**YOUR OBJECTIVE**:
Scan the data below and state how many of its lines contain the word "header", giving only the figure.
*** RECORDS FOR THE TASK ***
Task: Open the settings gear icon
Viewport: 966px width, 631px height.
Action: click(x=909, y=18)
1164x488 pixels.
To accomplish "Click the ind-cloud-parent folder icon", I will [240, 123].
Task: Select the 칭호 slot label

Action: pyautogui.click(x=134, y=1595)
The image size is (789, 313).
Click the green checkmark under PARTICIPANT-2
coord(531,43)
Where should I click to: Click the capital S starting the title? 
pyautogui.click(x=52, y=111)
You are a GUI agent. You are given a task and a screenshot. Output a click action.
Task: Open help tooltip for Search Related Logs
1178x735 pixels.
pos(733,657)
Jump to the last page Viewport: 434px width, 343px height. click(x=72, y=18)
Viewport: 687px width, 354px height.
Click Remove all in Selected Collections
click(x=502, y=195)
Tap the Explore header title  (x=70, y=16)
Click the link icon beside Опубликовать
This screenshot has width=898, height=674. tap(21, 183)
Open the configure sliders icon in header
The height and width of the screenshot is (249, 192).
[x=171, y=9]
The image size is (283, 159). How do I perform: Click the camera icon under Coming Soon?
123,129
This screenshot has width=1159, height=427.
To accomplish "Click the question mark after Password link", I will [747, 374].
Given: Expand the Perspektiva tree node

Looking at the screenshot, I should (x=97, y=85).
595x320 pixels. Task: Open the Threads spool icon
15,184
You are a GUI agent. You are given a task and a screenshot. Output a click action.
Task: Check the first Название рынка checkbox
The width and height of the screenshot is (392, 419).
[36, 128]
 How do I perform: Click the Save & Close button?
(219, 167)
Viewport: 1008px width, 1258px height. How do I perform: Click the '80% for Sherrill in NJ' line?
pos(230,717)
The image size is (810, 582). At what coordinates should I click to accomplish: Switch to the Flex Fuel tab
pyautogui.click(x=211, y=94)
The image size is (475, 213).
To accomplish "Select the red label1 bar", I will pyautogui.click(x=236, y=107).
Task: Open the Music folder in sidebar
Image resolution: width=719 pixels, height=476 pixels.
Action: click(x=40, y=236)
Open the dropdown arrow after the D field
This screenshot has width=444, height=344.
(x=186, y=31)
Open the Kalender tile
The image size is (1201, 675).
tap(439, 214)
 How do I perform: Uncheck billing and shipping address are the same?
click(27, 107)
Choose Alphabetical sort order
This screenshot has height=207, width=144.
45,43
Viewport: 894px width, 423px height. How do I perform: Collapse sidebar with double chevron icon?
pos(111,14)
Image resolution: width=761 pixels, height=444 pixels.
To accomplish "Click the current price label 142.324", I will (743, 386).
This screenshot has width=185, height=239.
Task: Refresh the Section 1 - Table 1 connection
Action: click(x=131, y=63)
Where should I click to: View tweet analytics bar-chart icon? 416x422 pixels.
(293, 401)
***
**RESULT BELOW**:
2